Work required
Your output should be the lines from the one containing "Where should I" through the last line below, both ends included, exactly as written and free of pictures.

=====

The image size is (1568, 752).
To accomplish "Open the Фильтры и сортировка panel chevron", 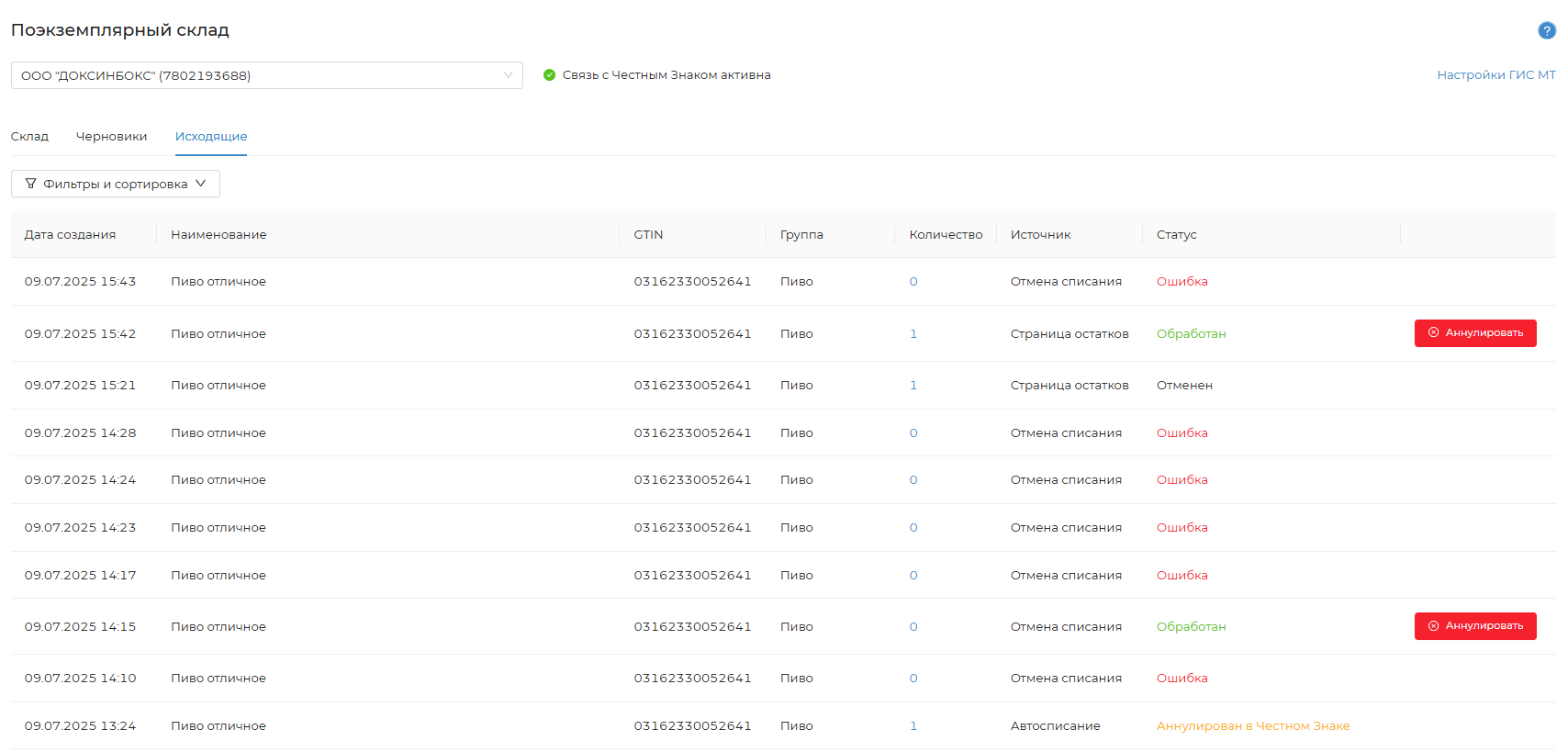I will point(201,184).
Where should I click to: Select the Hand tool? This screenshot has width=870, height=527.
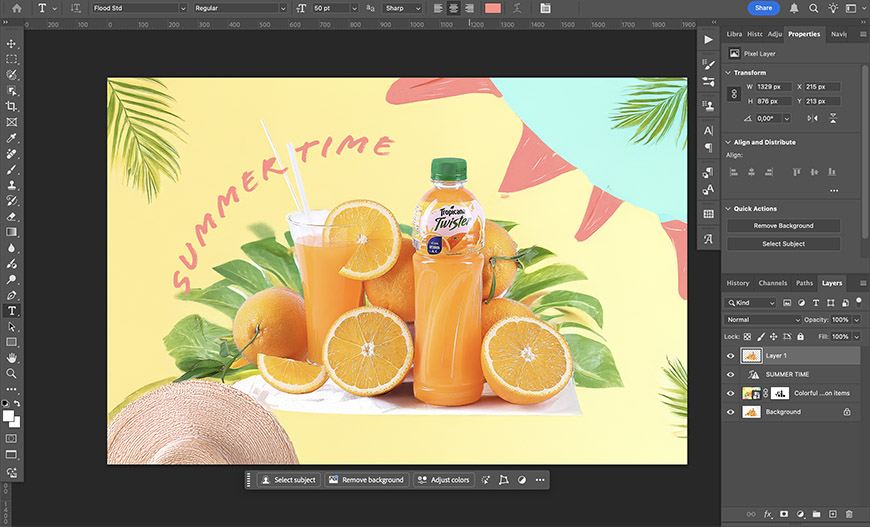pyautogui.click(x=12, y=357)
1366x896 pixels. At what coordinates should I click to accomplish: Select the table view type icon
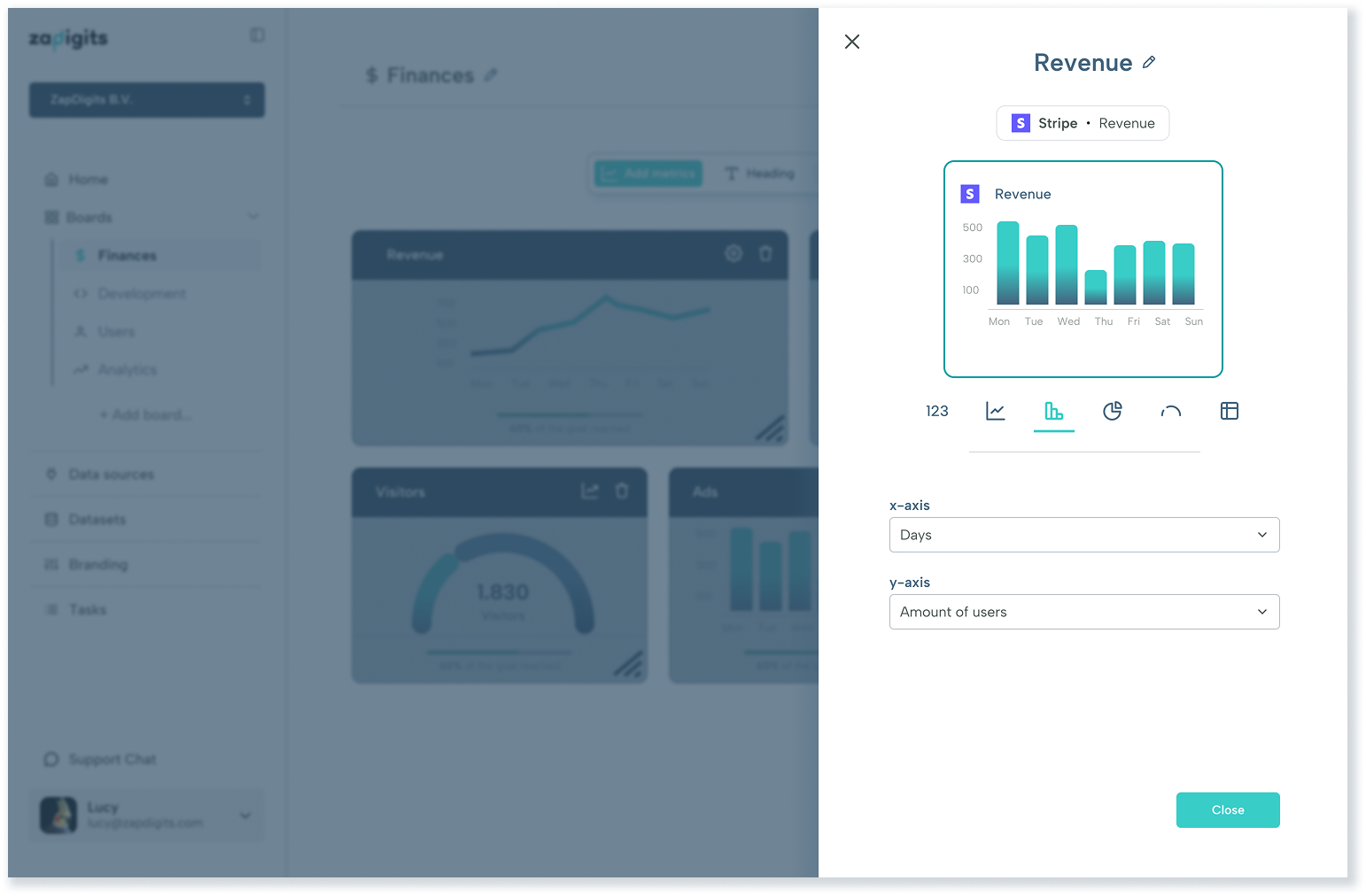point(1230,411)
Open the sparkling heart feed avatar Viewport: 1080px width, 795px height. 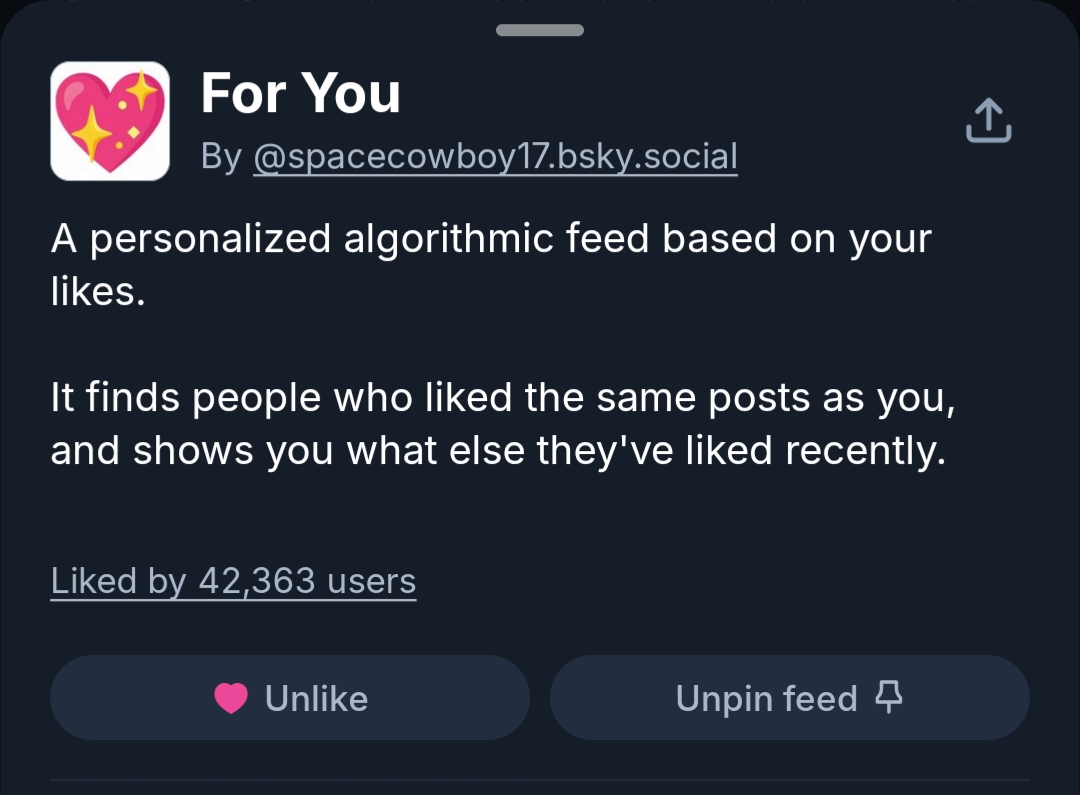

=====

Task output
Where should I click to: Select the Hand tool? This screenshot has width=870, height=527.
pyautogui.click(x=12, y=357)
1366x896 pixels. At what coordinates should I click to accomplish: Select the table view type icon
point(1230,411)
Open the sparkling heart feed avatar Viewport: 1080px width, 795px height. 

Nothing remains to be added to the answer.